We are nonetheless a long way away from the kind of dangers faced by Anna Politkovskaya, the Russian journalist who wrote nothing but the truth and died for it. Was it worth it?
Her detailed reports about corruption and her courageous coverage of the horrors of Chechnya earned her several awards and international fame. Her reports in Putin's Russia, where she said civil liberties suffered the same casualties that they did under Stalin, earned her terror and harassment and a final, untimely end.
A mother of two, the daughter of Russian diplomats, Politkovskaya was born in America but lived in the Russia she adored, and was shot dead on October 7, 2006.
Politkovskaya's murder has not yet been resolved. It is believed to have been possibly related to an article about torture that she was preparing, and which she had announced on Radio Liberty two days before her death.
The fragments from eyewitness accounts of torture, in this newly published collection, Nothing But the Truth; Selected Dispatches (Random House), are difficult to countenance, as is much of the violence she stares down, clear-eyed.
To those unfamiliar with the Russian political landscape, the bigger picture is not always immediately accessible.
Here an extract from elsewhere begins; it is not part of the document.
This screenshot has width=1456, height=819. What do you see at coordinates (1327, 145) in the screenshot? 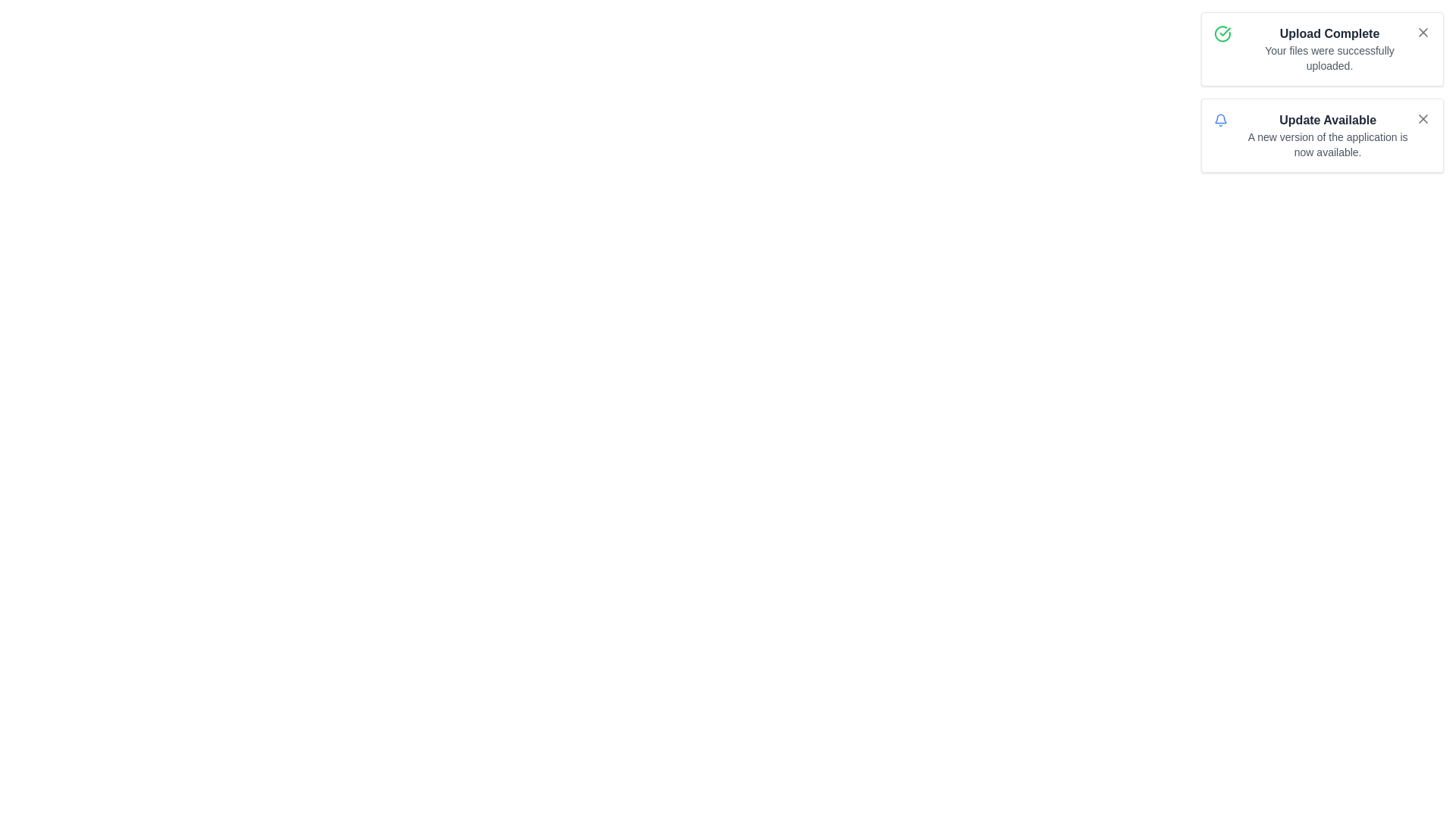
I see `message displayed in the text label that shows 'A new version of the application is now available.'` at bounding box center [1327, 145].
But the fact that she homes in on the minutiae, and is able to humanise the inhuman and often unendurable world Putin oversees, is her overwhelming strength. It made, and makes, her project worthwhile, albeit posthumously.
In Millenium Celebrations Caused This Tragedy, she writes, "I hate battle-pieces. In paintings, as in life, detail is what matters most. How we react to the tragedy of the small person accurately reflects our attitude to a whole nationality. Little Liana Shamsudinova was born in 1994 in Martan Chu, Urus Martan District, and the recent details of her life are entirely typical of today's Chechnya."
She reports that Liana's family, having fled the bombing, lived in a refugee camp from October to December in 1999. Returning home when there was no military engagement in Martan Chu, Liana's house was targeted by soldiers just for the hell of it on New Year's Eve.
"Her mother, 28, was breast-feeding her youngest son, Zalimkhan, The shrapnel split her head in two, and the neighbours found her body cooling, her breast exposed and Zalimkhan pressed to it."
The story deteriorates. There were more deaths. Liana's father had disappeared a year before. She has not spoken since the death. Contagion from the "Chechen wounds" that Liana had contracted had made her a carrier of infection and hospital wards were cramped and overcrowded.
Politkovskaya asks: "How can people survive when the Empire, sweeping aside all in its path, declines to rest its baleful gaze on those who happen to be in its way?"
In So What Am I Guilty Of?, addressed to readers abroad, she laments the fact that virtually all Russian journalists constitute "a Big Top" of kovernys, clowns whose job is to entertain. She said their job was also to laud "the Pyramid of Power", which Putin constructed with the aid of his officials, who cherry-pick those who are "on-side".
This band of political sycophants universally united in defence against the liberal-minded is to be found everywhere.
As an outsider to "this circus performance", Politkovskaya had pariah status thrust upon her. She was no political in-fighter; because she was not on-side, she was an outcast.
For this status, she had endured poisoning, arrests and death threats.
"What am I guilty of? I have merely reported what I witnessed. Nothing but the truth."
This truth proved too much for her killers. It left too few clues for those who would avenge her death. Her writings survive her, with great strength.